Le papetier Koehler va convertir sa centrale charbon d’Oberkirch à la biomasse

Vue aérienne de la papeterie d’Oberkirch, photo Koehler

Le groupe papetier Koehler dispose de cinq usines de production en Allemagne à Kehl, Greiz, Weisenbach, Willstätt et à son siège d’Oberkirch. Plus de 2000 employés y produisent du papier spécial. Alors que le groupe a déjà réalisé des investissements importants pour utiliser la biomasse comme combustible renouvelable, comme sur son site de Kehl, en face de Strasbourg avec ses 80 MW à la biomasse, il vient d’annoncer qu’il va convertir entièrement sa centrale énergétique d’Oberkirch, située à 20 km de Strasbourg, à la biomasse dans les années à venir. Cette conversion s’inscrit dans la stratégie de durabilité de Koehler qui s’est fixé pour objectif de produire, d’ici à 2030, une quantité d’électricité à partir de sources renouvelables supérieure à la quantité nécessaire à sa production de papier. Ce passage du charbon à la biomasse va économiser plus de 150 000 tonnes d’émissions de CO2 par an. 

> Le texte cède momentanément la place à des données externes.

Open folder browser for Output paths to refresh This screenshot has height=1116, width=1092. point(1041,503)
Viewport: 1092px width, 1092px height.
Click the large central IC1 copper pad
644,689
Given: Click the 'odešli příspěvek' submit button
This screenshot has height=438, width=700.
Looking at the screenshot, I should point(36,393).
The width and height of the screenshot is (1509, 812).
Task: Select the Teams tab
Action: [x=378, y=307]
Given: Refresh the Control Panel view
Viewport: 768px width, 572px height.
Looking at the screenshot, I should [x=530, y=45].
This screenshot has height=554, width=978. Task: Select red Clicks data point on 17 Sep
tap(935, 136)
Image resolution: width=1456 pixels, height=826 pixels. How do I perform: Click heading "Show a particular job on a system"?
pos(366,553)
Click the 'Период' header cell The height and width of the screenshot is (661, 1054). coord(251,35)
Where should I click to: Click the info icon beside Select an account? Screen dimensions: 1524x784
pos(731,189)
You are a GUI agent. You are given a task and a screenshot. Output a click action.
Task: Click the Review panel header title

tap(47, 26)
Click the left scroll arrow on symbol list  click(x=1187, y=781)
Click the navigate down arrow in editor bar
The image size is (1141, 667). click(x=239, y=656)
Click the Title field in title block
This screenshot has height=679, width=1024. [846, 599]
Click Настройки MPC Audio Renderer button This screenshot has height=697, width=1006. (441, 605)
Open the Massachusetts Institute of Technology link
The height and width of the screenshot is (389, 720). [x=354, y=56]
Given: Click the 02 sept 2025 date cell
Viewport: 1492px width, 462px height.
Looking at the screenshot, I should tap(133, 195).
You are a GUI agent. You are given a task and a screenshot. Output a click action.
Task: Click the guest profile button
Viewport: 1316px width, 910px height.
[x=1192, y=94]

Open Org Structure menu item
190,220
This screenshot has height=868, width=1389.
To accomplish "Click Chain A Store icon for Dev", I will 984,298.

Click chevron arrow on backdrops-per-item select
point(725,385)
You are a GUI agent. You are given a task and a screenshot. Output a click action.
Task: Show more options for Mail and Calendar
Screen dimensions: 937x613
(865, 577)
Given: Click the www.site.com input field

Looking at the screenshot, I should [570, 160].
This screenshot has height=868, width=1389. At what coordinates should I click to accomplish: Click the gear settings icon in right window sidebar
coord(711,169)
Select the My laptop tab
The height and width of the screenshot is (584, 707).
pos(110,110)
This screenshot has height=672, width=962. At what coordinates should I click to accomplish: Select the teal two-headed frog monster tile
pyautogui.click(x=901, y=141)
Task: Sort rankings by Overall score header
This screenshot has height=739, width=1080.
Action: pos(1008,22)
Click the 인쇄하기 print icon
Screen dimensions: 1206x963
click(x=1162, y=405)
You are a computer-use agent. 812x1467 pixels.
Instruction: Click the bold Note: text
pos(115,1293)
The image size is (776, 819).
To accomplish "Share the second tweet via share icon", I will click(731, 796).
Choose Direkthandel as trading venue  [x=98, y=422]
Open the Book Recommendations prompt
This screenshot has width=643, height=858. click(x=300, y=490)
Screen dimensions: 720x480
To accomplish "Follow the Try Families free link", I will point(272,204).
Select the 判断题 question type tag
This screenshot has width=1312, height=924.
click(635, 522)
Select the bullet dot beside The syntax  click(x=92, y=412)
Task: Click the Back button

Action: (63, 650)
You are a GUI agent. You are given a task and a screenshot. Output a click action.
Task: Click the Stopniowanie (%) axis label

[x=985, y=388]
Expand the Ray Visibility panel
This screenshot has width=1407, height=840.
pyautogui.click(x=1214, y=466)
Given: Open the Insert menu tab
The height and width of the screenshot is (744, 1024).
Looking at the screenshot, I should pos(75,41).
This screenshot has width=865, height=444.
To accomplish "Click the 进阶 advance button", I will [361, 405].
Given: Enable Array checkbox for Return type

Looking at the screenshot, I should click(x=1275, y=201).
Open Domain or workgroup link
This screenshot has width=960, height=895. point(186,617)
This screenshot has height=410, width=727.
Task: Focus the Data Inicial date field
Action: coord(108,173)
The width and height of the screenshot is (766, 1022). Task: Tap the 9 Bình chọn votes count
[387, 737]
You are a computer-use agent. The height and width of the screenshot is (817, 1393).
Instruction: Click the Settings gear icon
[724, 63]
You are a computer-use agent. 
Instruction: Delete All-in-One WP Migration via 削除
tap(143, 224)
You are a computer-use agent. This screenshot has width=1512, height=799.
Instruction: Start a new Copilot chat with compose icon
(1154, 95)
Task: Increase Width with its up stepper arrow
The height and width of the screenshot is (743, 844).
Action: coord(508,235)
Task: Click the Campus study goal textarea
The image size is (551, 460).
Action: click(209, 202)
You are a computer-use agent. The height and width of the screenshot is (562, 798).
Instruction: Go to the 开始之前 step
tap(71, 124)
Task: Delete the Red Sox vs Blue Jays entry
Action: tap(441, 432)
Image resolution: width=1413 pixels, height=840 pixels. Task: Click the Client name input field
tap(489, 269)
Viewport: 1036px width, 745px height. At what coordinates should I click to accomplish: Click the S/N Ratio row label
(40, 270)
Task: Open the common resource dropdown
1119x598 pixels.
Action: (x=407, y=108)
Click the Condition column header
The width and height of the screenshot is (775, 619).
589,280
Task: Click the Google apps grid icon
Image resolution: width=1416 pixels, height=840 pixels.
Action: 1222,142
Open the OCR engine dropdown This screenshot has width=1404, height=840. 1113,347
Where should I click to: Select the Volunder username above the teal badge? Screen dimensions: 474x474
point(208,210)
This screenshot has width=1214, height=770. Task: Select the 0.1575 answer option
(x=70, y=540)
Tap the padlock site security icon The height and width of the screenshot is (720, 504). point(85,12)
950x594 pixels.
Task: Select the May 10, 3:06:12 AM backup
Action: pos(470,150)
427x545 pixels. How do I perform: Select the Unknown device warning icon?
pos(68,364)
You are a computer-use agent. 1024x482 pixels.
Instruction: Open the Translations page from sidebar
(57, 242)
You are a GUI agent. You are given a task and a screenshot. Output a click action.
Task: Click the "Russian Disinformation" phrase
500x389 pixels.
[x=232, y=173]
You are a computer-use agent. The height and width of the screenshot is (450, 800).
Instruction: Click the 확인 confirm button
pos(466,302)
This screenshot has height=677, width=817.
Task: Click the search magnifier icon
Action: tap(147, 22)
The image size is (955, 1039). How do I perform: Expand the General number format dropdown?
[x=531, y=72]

La centrale biomasse de la papeterie Koehler de Kehl, photo Frédéric Douard

Koehler exploite trois machines à papier sur son site d’Oberkirch, y compris les équipements auxiliaires associés. Le processus de traitement et de séchage du papier nécessite de grandes quantités d’énergie, c’est pourquoi l’entreprise a décidé de construire sa propre centrale dès 1943. 1986 vit la construction d’une nouvelle centrale qui a subi plusieurs modifications jusqu’à son stade actuel d’expansion. Au total, la centrale actuelle fournit environ 100 GW/h d’énergie électrique et 330 000 tonnes de vapeur par an pour la production. La chaleur résiduelle produite est également utilisée pour la piscine en plein air d’Oberkirch. Jusqu’à ce jour, le charbon, mais aussi des boues résiduelles de papier, étaient utilisés comme combustibles. Ce sont 21 employés qui conduisent cette centrale 24 heures sur 24, même le week-end.

La promesse Koehler 2030

Koehler s’est engagé il y a plusieurs années à être excédentaire en énergie produite à partir de sources renouvelables d’ici 2030. Dans l’accord de Paris sur le climat de 2015, 190 parties, dont l’Union européenne, se sont engagées à prendre des mesures pour maintenir le réchauffement climatique bien en deçà de 2°C. Les entreprises privées sont expressément appelées à apporter leur contribution en réduisant les émissions.

Avec le même objectif, le gouvernement allemand a rendues plus contraignantes les conditions économiques d’utilisation des combustibles fossiles. C’est pourquoi Koehler mettra en oeuvre ses plans de conversion trois ans plus tôt que prévu.

Fronton de la centrale biomasse de Kehl, photo Frédéric Douard

Mise en service fin 2024

Des bureaux d’études externes ont été consultés lors des travaux de planification de la conversion de la centrale à charbon d’Oberkirch. Treize concepts différents de conversion ont été étudiés et la décision finale a été prise en faveur de la biomasse en raison de son efficacité économique et de son impact minimal sur l’environnement. Koehler va ainsi investir près de 60 millions d’euros à d’Oberkirch pour produire l’énergie nécessaire à la production de papier à partir de plaquettes, de déchets verts et de résidus de scierie originaires de la région.